By John Schuhmann, NBA.com
Posted Dec 3 2008 1:00PM
I've read a couple of published articles in the last few days either praising teams for taking a lesson from the Celtics and strengthening their defense this season or lamenting the lack of offense that we have seen across the league so far.
Comparing the league-wide offensive rating (points scored per 100 possessions) through October and November of this season (107.3) to the league-wide rating from last season (109.1) would tell you that offense is down. Last week, in looking at which teams had improved or worsened on either side of the ball, we noted that only six teams had improved over their offensive rating from last season.
Maybe, in general, teams have decided that they need to be better defensive teams in order to compete in today's NBA.
Not so fast.
If you break down last season's numbers month by month, you will see that the league started out slowly and became more efficient offensively as the season went on. And when you compare this season's first-month rating of 107.3, it's actually up from last season's first-month rating of 106.5.
|2007-08 Offensive Ratings|
Of the 30 teams, only four (Dallas, Memphis, Milwaukee and San Antonio) had higher offensive ratings on Dec. 1, 2007 than they did at the end of the season. The other 26 all became more efficient after the first month.
Further, in every season since the lockout-shortened '98-99 campaign, the league-wide offensive rating has increased from the first month. In 2002-03, it increased by more than three points per 100 possessions. The average increase over the nine seasons is 2.2 points per 100 possessions.
|Offensive Rating Through The Years|
It's fairly easy to come up with reasons for improved offensive efficiency as the season goes on.
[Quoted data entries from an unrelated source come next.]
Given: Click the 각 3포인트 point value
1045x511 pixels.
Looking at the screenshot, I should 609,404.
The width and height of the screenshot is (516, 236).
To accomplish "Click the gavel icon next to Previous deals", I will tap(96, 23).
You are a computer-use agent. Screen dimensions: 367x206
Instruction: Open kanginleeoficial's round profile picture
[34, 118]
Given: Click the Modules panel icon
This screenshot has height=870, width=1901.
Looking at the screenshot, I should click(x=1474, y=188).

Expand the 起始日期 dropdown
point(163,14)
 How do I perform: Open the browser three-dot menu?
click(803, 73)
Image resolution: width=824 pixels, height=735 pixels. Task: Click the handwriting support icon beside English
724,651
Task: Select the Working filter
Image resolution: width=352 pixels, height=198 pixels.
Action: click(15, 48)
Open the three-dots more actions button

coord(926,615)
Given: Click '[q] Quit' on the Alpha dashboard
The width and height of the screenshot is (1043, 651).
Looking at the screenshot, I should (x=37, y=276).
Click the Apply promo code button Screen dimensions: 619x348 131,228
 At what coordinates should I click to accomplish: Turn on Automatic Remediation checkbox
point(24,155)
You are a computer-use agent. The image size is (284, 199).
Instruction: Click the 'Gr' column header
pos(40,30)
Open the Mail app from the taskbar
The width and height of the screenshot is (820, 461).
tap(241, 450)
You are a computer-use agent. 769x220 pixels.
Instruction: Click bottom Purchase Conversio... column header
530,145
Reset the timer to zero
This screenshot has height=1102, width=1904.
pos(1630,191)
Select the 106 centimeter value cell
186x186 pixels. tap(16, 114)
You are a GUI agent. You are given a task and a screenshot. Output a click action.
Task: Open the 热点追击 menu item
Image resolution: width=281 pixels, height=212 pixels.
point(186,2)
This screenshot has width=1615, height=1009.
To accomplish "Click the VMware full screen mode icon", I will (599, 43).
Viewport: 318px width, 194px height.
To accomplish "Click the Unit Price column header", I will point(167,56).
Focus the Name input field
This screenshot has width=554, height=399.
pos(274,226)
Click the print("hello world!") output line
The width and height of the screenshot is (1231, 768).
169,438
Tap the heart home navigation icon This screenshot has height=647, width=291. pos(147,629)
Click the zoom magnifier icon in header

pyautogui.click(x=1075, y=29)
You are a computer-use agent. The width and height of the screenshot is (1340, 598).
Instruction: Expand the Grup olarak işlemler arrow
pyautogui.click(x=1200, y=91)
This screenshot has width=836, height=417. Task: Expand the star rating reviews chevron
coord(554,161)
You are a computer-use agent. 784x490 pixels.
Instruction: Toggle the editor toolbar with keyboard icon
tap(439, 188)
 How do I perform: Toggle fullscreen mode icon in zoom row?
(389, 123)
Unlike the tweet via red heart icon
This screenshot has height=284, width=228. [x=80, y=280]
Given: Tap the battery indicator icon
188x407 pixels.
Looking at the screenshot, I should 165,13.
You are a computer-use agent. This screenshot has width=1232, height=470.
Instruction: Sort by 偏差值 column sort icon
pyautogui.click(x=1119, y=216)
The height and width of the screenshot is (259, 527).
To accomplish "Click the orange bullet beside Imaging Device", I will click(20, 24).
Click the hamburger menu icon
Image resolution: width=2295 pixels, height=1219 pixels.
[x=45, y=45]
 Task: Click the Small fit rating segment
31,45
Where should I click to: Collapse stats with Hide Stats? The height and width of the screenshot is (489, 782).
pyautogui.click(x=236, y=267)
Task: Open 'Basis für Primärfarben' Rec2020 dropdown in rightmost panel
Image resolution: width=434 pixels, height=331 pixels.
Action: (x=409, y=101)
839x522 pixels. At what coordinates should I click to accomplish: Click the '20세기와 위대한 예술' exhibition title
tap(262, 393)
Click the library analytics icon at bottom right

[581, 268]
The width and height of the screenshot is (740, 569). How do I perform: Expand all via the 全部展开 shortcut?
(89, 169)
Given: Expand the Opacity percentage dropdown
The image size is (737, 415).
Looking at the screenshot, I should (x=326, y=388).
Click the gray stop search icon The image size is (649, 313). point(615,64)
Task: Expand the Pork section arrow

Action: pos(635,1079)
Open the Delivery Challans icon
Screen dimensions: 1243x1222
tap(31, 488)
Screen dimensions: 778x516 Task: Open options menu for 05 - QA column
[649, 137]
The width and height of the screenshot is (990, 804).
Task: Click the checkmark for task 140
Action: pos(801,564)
At the beginning of the season, teams are trying to integrate new personnel, either new players or new coaches. Chemistry and cohesiveness are clearly keys to a sharp offense. Just think about all the turnovers you see in Summer League or All-Star games, when guys are playing with each other for the first time.
Last October and November, teams turned the ball over 16.5 times per 100 possessions. That number was down to 15.4 by the end of the season. Shooting also improved as the year went on.
At the beginning of the season, coaches have also added new offensive sets that the players need to adjust to. And in October and November, coaches haven't even put in all of their sets, so a team may be working with an abridged playbook. As the season goes on, new sets, plays and options are added to what each team does offensively.
I think that's what makes the Cavs' improvement from last year so impressive. A week after our most improved analysis, Cleveland is still the best offensive team in the league and still the team that has shown the greatest improvement on that end of the floor.
They're doing that while integrating a new point guard, as well as implementing some new offensive sets. You had to think that they would be improved by adding a scorer like Mo Williams to the lineup, but to be this good this early, especially when you consider the league-wide trend of starting slowly and getting better with time, makes what they've done that much more impressive.
Imagine how good Cleveland could be if Daniel Gibson, shooting just .364 from the field and .260 from downtown, starts finding his shot. The thought is pretty scary.
So, for those who think games have been a little too ugly for their taste so far this season, have patience. The offense will come around. The numbers don't lie.